----- Data section -----

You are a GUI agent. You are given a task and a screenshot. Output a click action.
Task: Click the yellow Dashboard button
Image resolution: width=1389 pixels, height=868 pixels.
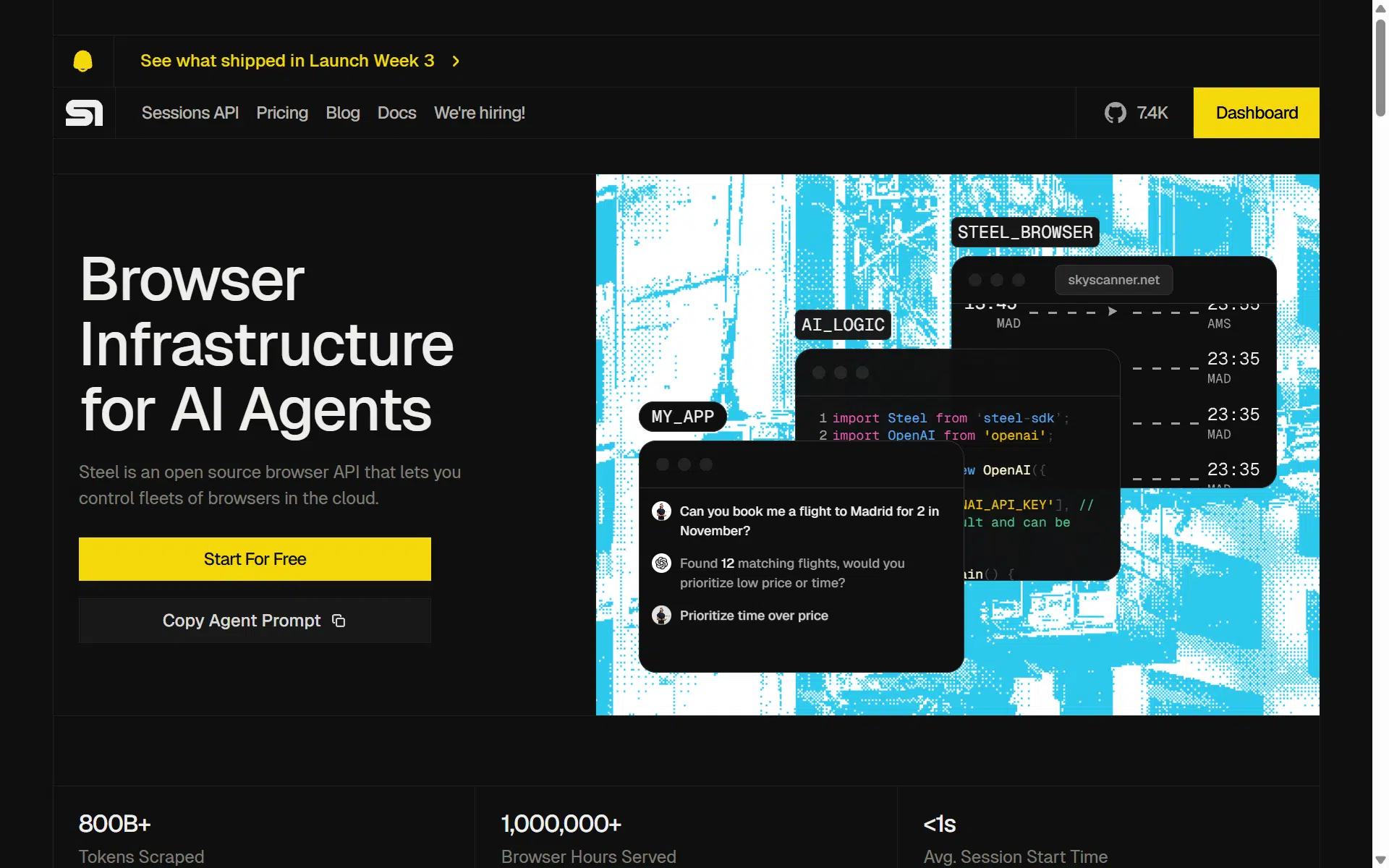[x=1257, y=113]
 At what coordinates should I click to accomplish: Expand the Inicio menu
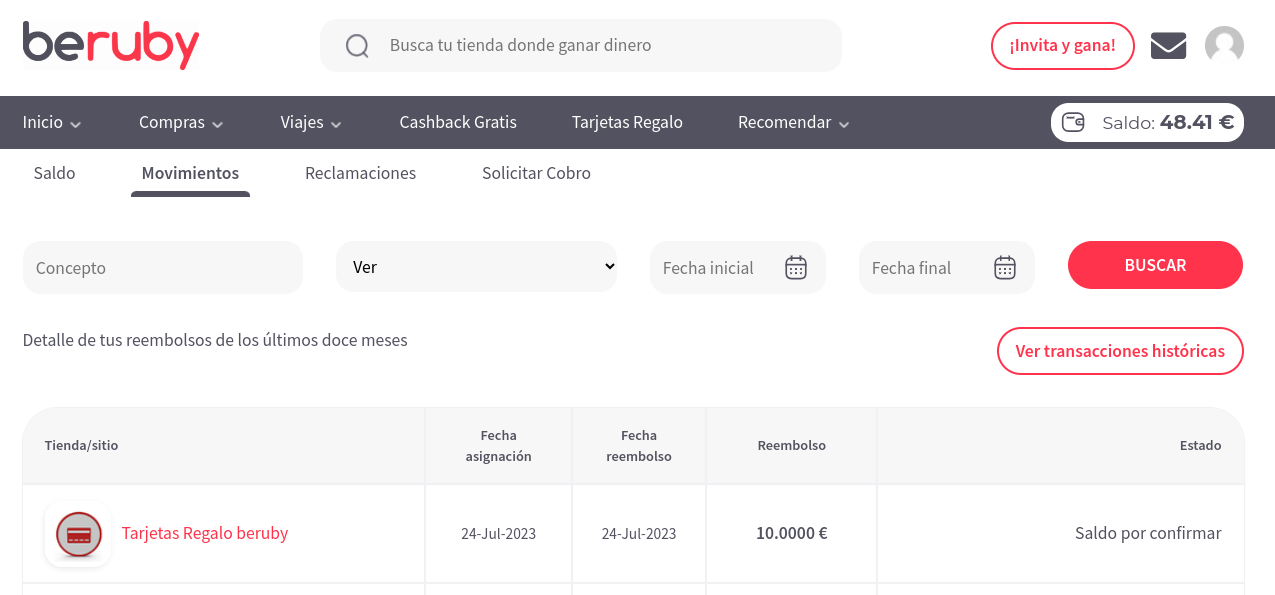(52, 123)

-----
----- Data section -----

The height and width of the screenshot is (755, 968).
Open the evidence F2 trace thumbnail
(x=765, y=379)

-----

● **Your instructions**
Collect the complete line wherever the string "screenshot" appears in the records.

● **Answer to this task**
You are a GUI agent. You are given a task and a screenshot. Output a click action.
The height and width of the screenshot is (755, 968).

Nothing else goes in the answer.